The bill also specifically directs the U.S. Department of Transportation to administer the program as it was under 2016 in response to attempted changes that would have added “greater financial and administrative burdens on local communities.”

As for Amtrak’s national network, the Senate approved an amendment by senators Jerry Moran (R-Kansas) and Tom Udall (D-New Mexico) to provide $50 million to maintain the Chicago-Los Angeles Southwest Chief.

The amendment would provide the resources needed for maintenance and safety improvements along the route as well as “effectively reverse” Amtrak’s plans decision to substitute buses for rail service between Albuquerque and western Kansas.

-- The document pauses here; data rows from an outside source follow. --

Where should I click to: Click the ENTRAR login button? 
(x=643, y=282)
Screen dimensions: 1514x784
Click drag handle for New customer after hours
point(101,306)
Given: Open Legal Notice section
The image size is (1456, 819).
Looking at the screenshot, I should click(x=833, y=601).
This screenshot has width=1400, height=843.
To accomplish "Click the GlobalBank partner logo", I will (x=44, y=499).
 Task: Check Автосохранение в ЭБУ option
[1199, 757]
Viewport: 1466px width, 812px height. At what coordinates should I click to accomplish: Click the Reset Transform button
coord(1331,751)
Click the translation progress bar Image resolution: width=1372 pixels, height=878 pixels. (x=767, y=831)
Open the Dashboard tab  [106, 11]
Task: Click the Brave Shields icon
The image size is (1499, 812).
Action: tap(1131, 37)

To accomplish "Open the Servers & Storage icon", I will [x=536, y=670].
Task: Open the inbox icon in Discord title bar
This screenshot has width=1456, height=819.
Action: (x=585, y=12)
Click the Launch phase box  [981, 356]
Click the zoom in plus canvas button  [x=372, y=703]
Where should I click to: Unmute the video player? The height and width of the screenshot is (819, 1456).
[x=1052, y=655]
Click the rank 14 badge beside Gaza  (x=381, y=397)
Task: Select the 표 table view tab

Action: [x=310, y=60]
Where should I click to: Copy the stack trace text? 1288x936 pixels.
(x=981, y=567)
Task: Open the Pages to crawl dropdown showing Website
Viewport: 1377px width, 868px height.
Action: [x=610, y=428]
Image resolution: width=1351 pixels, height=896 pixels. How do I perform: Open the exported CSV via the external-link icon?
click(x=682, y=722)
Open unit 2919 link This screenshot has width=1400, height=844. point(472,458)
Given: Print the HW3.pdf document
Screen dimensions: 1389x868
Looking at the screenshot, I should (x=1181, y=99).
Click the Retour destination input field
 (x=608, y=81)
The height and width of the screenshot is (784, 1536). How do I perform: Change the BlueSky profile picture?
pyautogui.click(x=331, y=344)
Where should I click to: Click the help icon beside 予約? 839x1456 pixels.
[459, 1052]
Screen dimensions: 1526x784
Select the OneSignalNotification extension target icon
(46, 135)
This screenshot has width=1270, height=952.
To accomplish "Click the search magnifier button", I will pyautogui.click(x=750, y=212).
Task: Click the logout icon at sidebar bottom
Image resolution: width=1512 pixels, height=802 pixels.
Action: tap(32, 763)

It is designed to compel Amtrak to fulfill its promise of providing matching funds for the grant won by Colfax County, New Mexico, to rebuild the route.

S.W. Chief Travel Time Being Cut

August 1, 2018

Even as a fight is going on about the future of Amtrak’s Chicago-Los Angeles Southwest Chief, the passenger carrier is decreasing the travel times of Nos. 3 and 4.

Starting July 31, No. 4 will depart Los Angeles 10 minutes earlier at 6 p.m. and arriving earlier in Chicago.

No. 3 will depart Chicago 10 minutes earlier at 2:50 p.m. and arrive earlier in Los Angeles.

Amtrak has yet to post the new schedules on its website.

In a passenger advisory, Amtrak said the faster travel time was made possible by increased speeds in Kansas and Colorado.

 

Senate Prodding Amtrak on S.W. Chief Route

July 30, 2018

The U.S. Senate is turning up the heat on Amtrak to save the Southwest Chief in its current form.

The Senate approved by a 95-4 vote a “sense of Congress” amendment to a fiscal 2019 transportation funding bill that urges Amtrak to maintain its national route system.

Another group of 10 senators wrote to Amtrak CEO Richard Anderson to demand that the carrier make good on an earlier agreement to provide a $3 million match to an already-approved $16 million federal Transportation Infrastructure Generating Economic Recovery grant to Colfax County, New Mexico, that is to be used to rebuild the tracks used by the Chief.

The letter suggests that Amtrak also apply for capital funding to rebuild the route that could come from the $318 million Consolidated Rail Infrastructure and Safety Improvement program.

“Replacing train service through rural communities with buses is troubling, particularly for a quasi-governmental entity entrusted with an important public transportation mission,” the letter said. “The suspension of service along the Southwest Chief route raises serious questions as to whether passenger rail service will be eliminated in rural communities across the country. The connectivity is vital to the people and communities” because it is “the only affordable alternative to highways for many of our citizens and is a critical link to public and private services in larger cities along the route for rural residents.”

The letter came in response to a meeting Anderson held with members of the congressional delegations of several states served by the Chief in which he said Amtrak is considering moving passenger by bus between Albuquerque and western Kansas.

Anderson said Amtrak can’t afford to use a portion of a BNSF route of which it is the sole user and which does not have positive train control.

The letter to Anderson called for him to take “prompt attention to this matter,” but did not say what would occur if Amtrak follows through on its bus bridge idea.